Tista taqra dan l-artiklu bil-Malti.
The ongoing evaluation of bids to determine who should be awarded a 65-year government concession to turn the iconic Evans Building in lower Valletta into a luxury hotel has taken a new twist as the Office of the Prime Minister (OPM) requested more time to find a ‘solution’.
As the government was expected to announce the winner last week, the Department of Contracts instead asked for more time so that problems encountered along the way could be ironed out.
The Shift is informed that in a surprise move, all bidders vying for the lucrative concession were asked individually to extend the validity of their bid by another three months, until the end of January, as the government requires more time to reach an outcome.
Bidders were also told that if they did not extend their bid, their offer would be considered cancelled, but sources told The Shift that all competing bidders agreed, thus remaining firmly in the race.
“The evaluation committee is still trying to come out with a possible legal solution to the various challenges presented to it by two problematic bidders who are still competing and are putting intense pressure on the prime minister to award them the concession,” the sources said.
“While the OPM is exerting pressure on the evaluation committee to decide in a certain direction, members are yet not very comfortable and want assurances that the consortium they recommend can finally withstand a legal challenge in court, which has become almost inevitable,” they added.
Two significant problems to solve
These include a financial offer of €41 million by Katari Hospitality of developer Paul Attard and a €1.2 million offer by Valletta Luxury Properties, owned by Eden Leisure Group of the Decesare families and Mark Weingard.
Other competitors include Iconic Hotel Malta – Nobu with the involvement of the Zammit Tabonas of Fortina, Hili’s HV Hospitality, AX Group of Anglu Xuereb, Seabank Group of Silvio Debono and Grant Thorton.
The biggest issue in the evaluation process involves the highest and the lowest bidders.
With a €41 million bid, Paul Attard’s Katari Holdings made the highest financial offer, closely followed by the second listed consortium, Iconic Hotel Malta.
According to the Request for Proposals (RFP), the evaluation is based on price and the technical offer’s quality.
The Shift revealed that Attard’s Katari Holdings bid hit a snag as it appears that the company’s financial data and accounts for the three years prior to the bid, a requirement in the tender, were substantially ‘corrected’ just a day after the government extended the deadline for submitting the initial bid.
The move raised suspicions of creative accounting practices to ensure Attard’s company reached the tender’s eligibility criteria.
Attard did not reply to questions on the matter. He is involved in several deals involving public land, his latest being his application to build blocks of flats on public land owned by Enemalta and the Lands Authority, formerly used for the Birzebbuga LPG facility.

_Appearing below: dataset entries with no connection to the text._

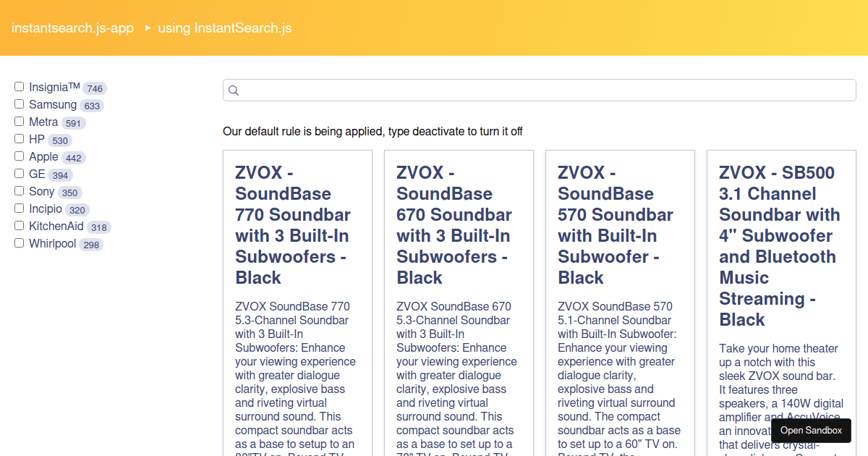This screenshot has height=456, width=868.
Task: Select the HP brand checkbox
Action: [20, 139]
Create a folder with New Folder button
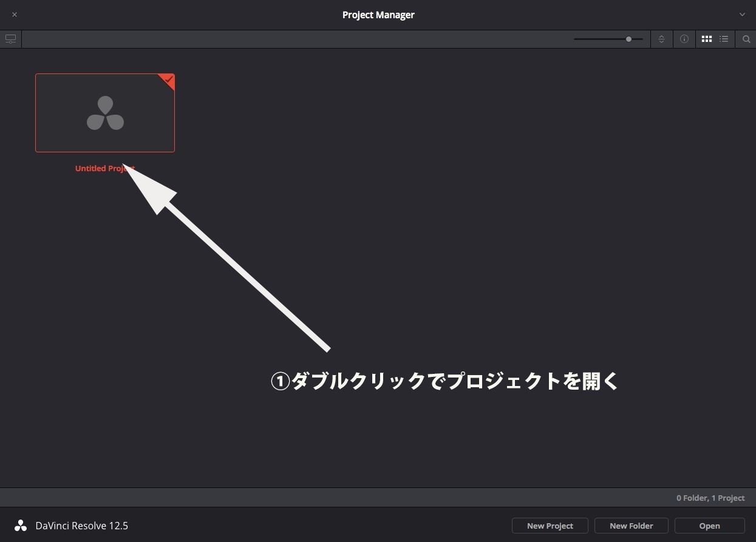 pyautogui.click(x=632, y=526)
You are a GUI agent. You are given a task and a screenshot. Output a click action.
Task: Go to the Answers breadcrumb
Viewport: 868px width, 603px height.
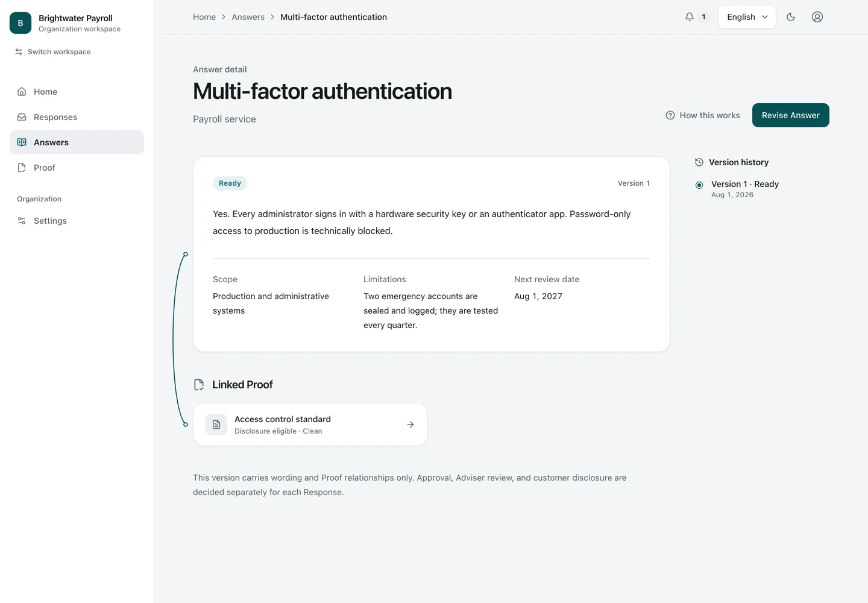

Attard does not currently own this land, and both Energy Minister Miriam Dalli and the Lands Authority have failed to respond to questions from The Shift on the matter.
He was also lately involved in the land grab of a Mellieha green lung, at undervalued market prices by the Lands Authority, to transform into flats.
But Valletta Luxury Projects, the consortium that submitted the lowest offer, is also creating significant problems.
With a bid of €1.2 million, the Eden Leisure and Iniala businessmen were placed last by the Department of Contracts, at least in terms of their financial bid.
However, as soon as their bid was published, the consortium told the media that their offer was misinterpreted as it should be €78 million or €1.2 million per year.
Despite the public announcement, the consortium did not correct the bid submission and instead pressured the OPM to award them the concession.
All the other bidders oppose this, indicating to the OPM that the offer should be disqualified according to a breach in the procurement rules, and the government will likely face a stiff legal challenge in court if it awards them the concession.
Considering the complex situation, the government is seeking legal avenues to award the concession while avoiding any court challenges, with the new three-month grace period allowing them to do so.